Pilot: you — a Private pilot, current, roughly 180 hours total. You did not apply carburetor heat during the run-up because the engine ran smoothly. You did not apply it after takeoff because you were focused on the climb and the tower frequency.
- {'label': 'Field', 'value': 'KLAL · Lakeland Linder'}
- {'label': 'Runways', 'value': '5/23 · 10/28'}
- {'label': 'Elevation', 'value': '142 ft'}
- {'label': 'Aircraft', 'value': 'PA-28-161'}
- {'label': 'Dominant phase', 'value': 'Landing / Takeoff'}
The decision
Before we get into the decision tree — what do you already know about carburetor ice and stall/spin risk in the Piper Warrior? (Pick all that apply; this records your baseline.)
What the record shows
What the NTSB files show
NTSB LAX03LA238 (2003): A Piper PA-28-161 encountered carburetor ice during initial climb from Torrance, California. The engine lost power. During a go-around attempt, the pilot failed to maintain adequate airspeed, resulting in a stall and collision with power lines and terrain. The probable cause was carburetor icing and the pilot's failure to use carburetor heat and maintain airspeed during the aborted landing.

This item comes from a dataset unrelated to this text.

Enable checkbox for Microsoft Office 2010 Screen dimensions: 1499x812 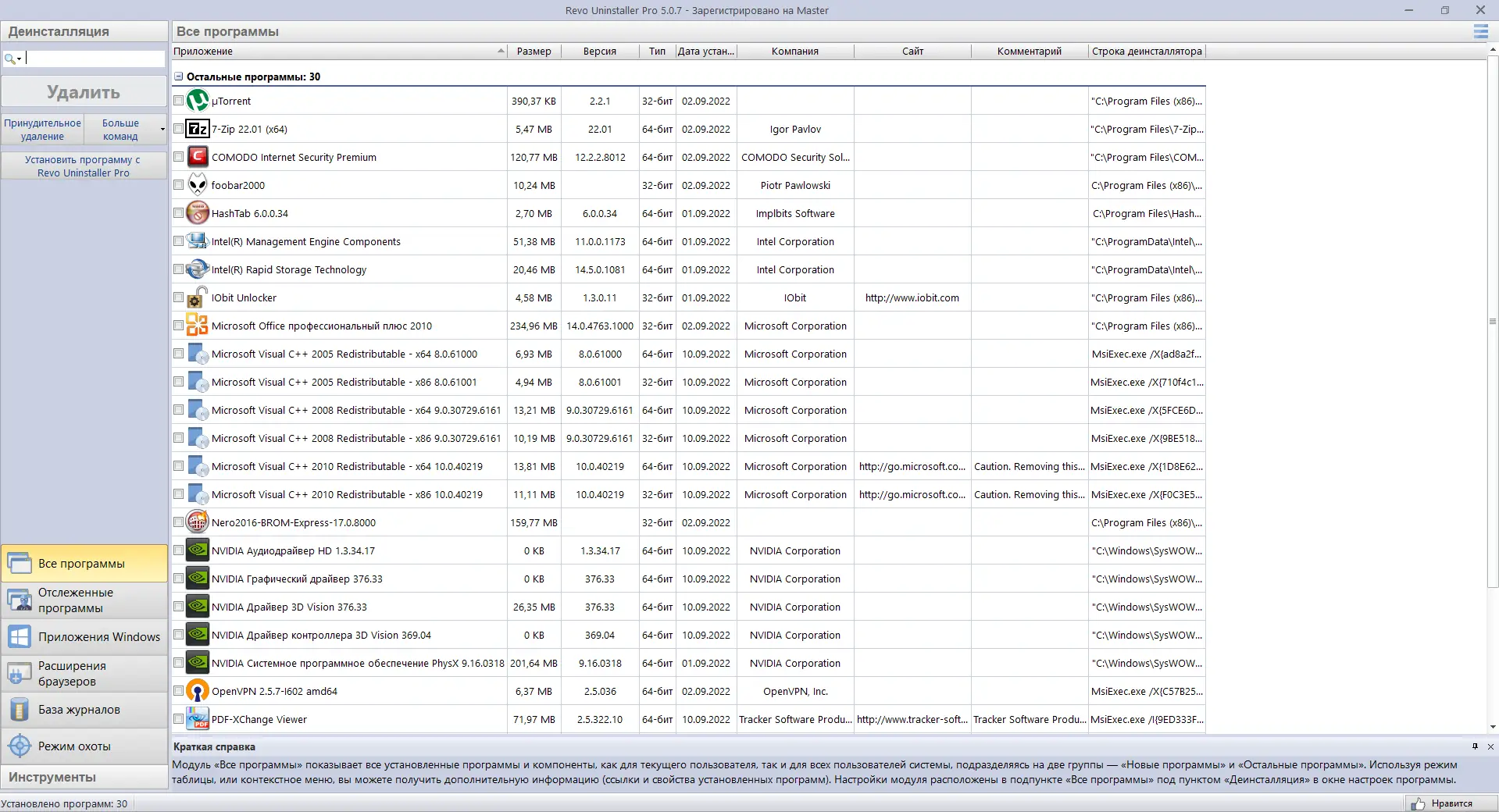[x=178, y=325]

NTSB CHI05LA226 (2005, FATAL): A Piper PA-28-161 on an instructional flight from Culver, Indiana, lost engine power due to left magneto failure during initial climb after takeoff. The airplane subsequently stalled. The probable cause was partial magneto failure caused by improper maintenance, with contributing factors including the flight instructor's failure to maintain airspeed and follow emergency procedures. The stall occurred at low altitude and was fatal.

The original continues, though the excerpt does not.